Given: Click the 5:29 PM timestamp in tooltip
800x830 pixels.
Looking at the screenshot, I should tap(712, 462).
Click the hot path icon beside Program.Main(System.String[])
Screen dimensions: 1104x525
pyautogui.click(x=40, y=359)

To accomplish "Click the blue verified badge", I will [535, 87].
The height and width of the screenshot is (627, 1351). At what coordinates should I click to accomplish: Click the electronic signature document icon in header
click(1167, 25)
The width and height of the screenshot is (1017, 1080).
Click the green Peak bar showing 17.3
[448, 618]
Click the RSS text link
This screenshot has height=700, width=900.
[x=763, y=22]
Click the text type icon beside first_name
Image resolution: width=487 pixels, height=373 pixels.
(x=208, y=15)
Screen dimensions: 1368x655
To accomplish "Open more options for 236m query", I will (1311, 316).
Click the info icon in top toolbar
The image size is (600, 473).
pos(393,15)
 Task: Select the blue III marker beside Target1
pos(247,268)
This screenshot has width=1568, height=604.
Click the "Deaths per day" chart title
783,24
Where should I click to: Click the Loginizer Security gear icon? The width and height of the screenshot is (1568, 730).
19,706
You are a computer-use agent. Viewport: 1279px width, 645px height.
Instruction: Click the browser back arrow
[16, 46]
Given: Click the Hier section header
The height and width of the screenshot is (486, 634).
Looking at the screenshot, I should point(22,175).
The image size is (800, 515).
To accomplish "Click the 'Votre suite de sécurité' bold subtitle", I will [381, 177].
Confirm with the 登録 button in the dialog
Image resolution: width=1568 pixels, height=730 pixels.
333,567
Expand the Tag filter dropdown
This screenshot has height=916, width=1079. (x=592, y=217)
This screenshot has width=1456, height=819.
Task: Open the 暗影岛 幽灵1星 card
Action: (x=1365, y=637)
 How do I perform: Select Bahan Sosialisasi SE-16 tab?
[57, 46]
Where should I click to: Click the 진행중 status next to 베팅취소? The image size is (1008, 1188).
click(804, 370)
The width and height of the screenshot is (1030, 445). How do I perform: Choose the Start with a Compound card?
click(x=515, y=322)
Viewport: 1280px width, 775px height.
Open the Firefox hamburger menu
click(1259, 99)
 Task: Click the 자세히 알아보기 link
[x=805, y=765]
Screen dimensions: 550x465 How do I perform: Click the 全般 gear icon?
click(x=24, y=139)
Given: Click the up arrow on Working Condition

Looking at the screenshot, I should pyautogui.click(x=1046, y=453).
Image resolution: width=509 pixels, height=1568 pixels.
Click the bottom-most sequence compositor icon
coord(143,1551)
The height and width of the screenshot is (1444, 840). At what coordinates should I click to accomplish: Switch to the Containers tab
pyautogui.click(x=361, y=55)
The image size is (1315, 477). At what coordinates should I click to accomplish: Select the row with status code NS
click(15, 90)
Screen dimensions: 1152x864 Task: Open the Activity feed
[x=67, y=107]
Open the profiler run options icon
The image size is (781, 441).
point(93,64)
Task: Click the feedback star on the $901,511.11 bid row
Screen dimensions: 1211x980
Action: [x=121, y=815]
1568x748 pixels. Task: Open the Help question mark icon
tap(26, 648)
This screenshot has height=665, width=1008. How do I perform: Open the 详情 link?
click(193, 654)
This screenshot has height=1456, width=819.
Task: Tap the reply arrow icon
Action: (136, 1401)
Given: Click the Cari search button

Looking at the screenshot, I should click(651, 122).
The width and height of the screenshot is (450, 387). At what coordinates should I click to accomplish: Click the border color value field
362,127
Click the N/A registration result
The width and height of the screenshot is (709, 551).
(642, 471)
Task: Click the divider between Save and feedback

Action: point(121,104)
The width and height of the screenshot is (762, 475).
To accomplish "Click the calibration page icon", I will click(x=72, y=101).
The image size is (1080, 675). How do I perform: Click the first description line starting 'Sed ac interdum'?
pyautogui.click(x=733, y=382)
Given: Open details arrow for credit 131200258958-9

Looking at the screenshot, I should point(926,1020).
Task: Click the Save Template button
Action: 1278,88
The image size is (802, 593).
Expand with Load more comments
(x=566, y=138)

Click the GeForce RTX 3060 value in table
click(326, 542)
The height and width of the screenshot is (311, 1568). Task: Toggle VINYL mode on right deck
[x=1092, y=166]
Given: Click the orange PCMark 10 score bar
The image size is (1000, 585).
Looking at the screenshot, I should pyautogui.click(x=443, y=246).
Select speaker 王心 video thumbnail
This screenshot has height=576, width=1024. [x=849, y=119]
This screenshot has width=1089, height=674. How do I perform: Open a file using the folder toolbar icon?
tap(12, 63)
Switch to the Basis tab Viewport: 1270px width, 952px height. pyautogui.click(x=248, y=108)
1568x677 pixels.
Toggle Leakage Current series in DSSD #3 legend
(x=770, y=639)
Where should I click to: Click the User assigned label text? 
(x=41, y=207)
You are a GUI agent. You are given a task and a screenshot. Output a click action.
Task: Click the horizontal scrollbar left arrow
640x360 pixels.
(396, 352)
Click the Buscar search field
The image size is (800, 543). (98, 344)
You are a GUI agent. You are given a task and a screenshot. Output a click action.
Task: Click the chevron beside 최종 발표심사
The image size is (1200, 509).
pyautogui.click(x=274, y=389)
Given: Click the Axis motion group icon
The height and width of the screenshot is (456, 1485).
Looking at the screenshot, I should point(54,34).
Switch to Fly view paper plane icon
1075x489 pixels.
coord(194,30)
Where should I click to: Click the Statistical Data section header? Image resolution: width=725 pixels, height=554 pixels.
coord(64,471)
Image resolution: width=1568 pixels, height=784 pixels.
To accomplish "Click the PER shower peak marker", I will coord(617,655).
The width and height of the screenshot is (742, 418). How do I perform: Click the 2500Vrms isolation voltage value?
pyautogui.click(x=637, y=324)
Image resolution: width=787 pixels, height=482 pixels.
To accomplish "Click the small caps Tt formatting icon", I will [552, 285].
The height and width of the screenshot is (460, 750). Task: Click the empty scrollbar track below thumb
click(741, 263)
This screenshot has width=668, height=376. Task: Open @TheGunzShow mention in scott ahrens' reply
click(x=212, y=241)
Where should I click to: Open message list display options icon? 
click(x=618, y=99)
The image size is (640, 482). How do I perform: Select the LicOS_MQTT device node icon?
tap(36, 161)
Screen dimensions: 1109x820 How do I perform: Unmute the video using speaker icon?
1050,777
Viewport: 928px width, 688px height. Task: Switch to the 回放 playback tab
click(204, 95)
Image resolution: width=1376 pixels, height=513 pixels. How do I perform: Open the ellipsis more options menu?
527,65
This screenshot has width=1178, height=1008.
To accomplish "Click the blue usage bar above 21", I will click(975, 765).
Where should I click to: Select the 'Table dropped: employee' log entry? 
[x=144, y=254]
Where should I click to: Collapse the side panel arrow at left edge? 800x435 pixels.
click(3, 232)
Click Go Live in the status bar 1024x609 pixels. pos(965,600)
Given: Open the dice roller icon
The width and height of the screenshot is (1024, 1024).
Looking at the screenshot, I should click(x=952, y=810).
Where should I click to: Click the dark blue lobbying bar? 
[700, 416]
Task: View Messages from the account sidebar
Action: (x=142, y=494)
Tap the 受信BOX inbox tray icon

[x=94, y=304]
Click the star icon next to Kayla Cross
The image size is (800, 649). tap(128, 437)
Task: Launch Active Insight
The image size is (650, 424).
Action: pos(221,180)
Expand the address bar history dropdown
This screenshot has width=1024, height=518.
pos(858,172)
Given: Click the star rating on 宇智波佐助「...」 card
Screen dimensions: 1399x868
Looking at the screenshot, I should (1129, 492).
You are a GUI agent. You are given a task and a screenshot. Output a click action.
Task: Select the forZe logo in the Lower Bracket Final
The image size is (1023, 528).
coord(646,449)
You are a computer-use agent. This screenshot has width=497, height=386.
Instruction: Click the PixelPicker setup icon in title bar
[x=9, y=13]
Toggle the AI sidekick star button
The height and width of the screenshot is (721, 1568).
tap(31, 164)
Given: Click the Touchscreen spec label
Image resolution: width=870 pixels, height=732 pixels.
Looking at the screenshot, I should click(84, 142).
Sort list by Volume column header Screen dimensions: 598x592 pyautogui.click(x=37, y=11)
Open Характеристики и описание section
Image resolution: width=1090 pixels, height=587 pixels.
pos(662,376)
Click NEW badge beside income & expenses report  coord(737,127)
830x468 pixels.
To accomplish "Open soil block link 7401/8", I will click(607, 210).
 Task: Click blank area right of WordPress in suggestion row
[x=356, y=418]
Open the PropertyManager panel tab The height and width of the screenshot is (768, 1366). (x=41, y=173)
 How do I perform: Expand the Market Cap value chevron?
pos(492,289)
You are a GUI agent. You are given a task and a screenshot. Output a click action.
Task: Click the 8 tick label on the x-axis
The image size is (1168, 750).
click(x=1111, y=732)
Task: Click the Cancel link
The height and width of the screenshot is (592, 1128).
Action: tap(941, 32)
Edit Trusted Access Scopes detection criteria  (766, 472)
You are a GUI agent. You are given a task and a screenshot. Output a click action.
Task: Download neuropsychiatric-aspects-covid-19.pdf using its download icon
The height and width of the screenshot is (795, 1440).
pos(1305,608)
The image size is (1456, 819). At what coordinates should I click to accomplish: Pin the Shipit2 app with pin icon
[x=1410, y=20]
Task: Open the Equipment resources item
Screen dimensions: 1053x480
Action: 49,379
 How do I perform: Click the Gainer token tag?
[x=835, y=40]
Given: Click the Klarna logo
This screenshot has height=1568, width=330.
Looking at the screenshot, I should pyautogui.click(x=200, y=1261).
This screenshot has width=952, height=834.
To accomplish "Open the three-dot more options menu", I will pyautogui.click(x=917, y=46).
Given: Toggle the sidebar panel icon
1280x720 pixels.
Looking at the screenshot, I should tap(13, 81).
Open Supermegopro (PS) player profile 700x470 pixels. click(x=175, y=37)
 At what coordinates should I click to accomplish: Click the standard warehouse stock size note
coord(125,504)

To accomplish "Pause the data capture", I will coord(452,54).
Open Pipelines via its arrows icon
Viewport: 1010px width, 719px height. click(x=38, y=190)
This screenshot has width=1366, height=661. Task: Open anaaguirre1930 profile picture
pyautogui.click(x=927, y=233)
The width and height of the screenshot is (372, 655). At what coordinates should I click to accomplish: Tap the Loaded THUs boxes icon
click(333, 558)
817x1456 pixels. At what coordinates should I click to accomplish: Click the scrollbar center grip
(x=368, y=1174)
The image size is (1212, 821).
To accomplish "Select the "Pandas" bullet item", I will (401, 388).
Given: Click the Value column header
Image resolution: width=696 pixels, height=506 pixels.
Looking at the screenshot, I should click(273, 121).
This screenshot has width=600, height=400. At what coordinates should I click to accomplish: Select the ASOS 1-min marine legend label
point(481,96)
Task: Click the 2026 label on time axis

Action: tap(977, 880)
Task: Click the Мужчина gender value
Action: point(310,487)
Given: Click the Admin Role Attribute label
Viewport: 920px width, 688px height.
- - -
Using the records above, pull out each line where the word "item" occurs.

Task: Open the Equipment resources item
To accomplish "Select the "Pandas" bullet item", I will (401, 388).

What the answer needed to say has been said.